乗り捨てられた逃走車を調べる捜査員。奥は福井大附属義務教育学校=11月28日午後2時10分ごろ、福井県福井市二の宮4丁目

 11月28日午前11時ごろ、福井県福井市灯明寺3丁目の事業所敷地内で、薬物事件の捜査で県警の捜査員から任意で事情を聴かれていた男(44)が突然、車に乗り込み逃走した。車を制止しようとした男性捜査員が転倒、足に軽い擦り傷を負った。ドアが大きくへこんだ逃走車が同市二の宮4丁目の駐車場で発見されたが、男の姿はなく、県警は公務執行妨害容疑で行方を追っている。29日午前8時現在、男の身柄は確保されていない。

 ⇒「鉢合わせするかも」不安広がる

 県警によると、男は身長175センチくらいで中肉、灰色のつなぎのような服を着ていた。刃物や拳銃など凶器の所持は確認されていない。

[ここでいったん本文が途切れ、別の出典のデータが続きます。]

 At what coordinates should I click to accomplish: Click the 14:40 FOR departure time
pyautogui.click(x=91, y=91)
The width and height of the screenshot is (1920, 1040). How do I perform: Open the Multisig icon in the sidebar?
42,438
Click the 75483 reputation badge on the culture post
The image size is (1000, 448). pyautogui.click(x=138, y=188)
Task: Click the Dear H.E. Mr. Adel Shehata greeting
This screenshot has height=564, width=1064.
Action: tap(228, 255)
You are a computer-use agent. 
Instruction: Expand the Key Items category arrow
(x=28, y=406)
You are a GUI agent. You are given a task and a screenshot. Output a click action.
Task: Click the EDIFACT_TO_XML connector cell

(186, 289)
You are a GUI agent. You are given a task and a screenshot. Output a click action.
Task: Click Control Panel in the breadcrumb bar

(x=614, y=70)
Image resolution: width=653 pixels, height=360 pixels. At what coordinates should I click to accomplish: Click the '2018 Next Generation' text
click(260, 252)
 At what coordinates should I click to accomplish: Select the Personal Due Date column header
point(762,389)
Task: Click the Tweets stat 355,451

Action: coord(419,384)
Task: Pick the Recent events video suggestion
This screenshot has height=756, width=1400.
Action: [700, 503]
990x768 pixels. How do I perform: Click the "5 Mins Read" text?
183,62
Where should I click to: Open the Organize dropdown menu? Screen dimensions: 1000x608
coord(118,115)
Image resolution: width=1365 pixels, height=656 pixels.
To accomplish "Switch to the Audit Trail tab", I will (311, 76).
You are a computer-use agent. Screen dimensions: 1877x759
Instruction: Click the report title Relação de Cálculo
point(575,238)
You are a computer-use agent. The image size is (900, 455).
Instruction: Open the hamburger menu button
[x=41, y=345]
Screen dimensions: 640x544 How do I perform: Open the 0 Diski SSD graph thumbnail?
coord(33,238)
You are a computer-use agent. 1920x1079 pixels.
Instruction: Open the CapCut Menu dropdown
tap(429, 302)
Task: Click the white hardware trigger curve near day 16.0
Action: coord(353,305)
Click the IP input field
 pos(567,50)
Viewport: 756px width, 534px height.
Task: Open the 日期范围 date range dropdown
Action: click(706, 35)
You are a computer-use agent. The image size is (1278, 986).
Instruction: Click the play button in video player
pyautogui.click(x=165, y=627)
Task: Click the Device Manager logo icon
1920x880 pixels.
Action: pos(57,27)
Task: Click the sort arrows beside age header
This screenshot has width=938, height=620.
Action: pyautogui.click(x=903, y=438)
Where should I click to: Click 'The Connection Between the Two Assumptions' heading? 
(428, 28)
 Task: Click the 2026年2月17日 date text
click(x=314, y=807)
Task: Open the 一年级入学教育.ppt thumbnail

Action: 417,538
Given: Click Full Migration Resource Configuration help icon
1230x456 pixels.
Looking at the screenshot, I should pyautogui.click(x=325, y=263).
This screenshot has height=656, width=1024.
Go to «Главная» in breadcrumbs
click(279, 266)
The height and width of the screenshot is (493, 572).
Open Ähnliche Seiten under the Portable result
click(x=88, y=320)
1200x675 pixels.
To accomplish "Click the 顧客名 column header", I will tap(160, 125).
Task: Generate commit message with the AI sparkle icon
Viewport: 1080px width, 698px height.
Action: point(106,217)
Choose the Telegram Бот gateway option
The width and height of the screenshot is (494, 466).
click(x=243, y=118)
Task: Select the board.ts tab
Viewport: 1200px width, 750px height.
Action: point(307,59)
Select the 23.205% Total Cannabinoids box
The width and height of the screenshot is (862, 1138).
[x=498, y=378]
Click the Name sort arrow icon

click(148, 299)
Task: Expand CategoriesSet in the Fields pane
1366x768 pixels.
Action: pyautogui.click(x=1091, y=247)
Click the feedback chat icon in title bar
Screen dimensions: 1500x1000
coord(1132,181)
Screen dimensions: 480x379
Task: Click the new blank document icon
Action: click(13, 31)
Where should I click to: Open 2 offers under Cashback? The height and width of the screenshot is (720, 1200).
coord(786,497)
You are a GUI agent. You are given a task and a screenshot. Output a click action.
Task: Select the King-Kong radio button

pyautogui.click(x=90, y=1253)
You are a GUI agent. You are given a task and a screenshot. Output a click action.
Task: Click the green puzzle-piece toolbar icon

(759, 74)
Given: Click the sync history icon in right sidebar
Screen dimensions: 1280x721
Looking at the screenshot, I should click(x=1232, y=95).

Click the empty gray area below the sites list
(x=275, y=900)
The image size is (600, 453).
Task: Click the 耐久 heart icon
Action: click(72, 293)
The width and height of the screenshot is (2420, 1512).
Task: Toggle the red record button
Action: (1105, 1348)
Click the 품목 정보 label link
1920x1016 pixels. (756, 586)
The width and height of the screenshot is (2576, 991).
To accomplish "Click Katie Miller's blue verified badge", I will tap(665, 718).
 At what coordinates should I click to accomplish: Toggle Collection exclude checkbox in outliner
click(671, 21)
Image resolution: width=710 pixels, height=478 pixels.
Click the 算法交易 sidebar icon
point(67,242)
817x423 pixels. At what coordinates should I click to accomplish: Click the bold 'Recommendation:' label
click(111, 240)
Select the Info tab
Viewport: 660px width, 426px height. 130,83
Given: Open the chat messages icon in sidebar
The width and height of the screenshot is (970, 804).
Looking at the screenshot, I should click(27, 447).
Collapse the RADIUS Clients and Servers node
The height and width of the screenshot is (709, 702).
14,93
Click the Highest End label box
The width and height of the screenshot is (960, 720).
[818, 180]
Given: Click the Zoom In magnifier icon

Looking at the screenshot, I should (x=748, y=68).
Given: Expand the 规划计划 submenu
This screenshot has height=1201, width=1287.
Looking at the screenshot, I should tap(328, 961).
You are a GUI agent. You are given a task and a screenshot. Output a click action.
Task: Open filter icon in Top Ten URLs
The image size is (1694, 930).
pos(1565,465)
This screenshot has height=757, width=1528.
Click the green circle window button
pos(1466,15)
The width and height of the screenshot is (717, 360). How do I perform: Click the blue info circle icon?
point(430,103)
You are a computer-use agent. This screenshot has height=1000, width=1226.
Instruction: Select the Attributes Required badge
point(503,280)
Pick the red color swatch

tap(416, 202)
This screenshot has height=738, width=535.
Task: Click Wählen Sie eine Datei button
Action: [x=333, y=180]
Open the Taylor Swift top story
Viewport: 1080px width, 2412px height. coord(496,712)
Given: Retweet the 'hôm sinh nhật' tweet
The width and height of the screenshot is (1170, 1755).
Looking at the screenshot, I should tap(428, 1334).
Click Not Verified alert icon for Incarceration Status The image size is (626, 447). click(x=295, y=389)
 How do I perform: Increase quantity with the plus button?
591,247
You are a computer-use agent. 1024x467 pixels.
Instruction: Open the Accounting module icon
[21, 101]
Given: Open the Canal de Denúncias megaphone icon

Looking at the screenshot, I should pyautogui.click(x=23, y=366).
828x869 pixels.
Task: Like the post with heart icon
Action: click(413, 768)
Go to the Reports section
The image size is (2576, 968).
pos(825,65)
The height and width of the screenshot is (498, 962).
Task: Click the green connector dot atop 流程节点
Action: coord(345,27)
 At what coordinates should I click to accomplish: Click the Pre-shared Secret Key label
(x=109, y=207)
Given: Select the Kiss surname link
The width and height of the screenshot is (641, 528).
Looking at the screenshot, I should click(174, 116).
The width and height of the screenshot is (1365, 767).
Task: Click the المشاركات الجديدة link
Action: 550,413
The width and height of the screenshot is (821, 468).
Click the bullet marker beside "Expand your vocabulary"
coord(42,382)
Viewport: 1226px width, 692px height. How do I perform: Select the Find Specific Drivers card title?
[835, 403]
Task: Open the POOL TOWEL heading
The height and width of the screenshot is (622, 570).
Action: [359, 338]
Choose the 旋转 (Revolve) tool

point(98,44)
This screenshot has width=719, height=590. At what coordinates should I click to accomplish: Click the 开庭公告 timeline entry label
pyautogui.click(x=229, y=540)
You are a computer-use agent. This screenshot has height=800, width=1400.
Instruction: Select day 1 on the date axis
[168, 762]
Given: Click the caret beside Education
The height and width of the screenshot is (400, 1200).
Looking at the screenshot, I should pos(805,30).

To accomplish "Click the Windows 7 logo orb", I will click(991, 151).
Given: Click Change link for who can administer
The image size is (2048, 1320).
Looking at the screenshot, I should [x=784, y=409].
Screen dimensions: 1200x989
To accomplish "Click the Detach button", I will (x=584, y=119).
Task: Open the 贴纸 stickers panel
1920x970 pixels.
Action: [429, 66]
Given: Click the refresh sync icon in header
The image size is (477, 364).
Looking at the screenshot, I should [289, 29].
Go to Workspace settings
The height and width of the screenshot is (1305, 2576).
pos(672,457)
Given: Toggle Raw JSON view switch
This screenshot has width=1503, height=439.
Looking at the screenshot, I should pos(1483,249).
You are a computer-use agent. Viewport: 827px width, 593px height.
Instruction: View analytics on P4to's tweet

 捜査関係者によると、県警組織犯罪対策課員や警察署員ら複数の捜査員が男の職場を訪れていた。屋外で話していたところ、突然敷地内に止めてあった車に乗り込み、捜査員の制止を振り切り、ドアが開いたまま走り去った。

 県警は緊急配備を敷き、約50分後、南に約1キロ離れた福井大附属義務教育学校西側にある駐車場で男の車を発見、押収した。不審者情報などをメール配信している「リュウピーネット」で情報を発信。登録者に「男を見かけたら、距離を置き、110番通報してください」と注意を呼び掛けた。

 同校や明新小など近隣の学校は、児童を保護者に直接引き渡したり、集団下校するなどして対応した。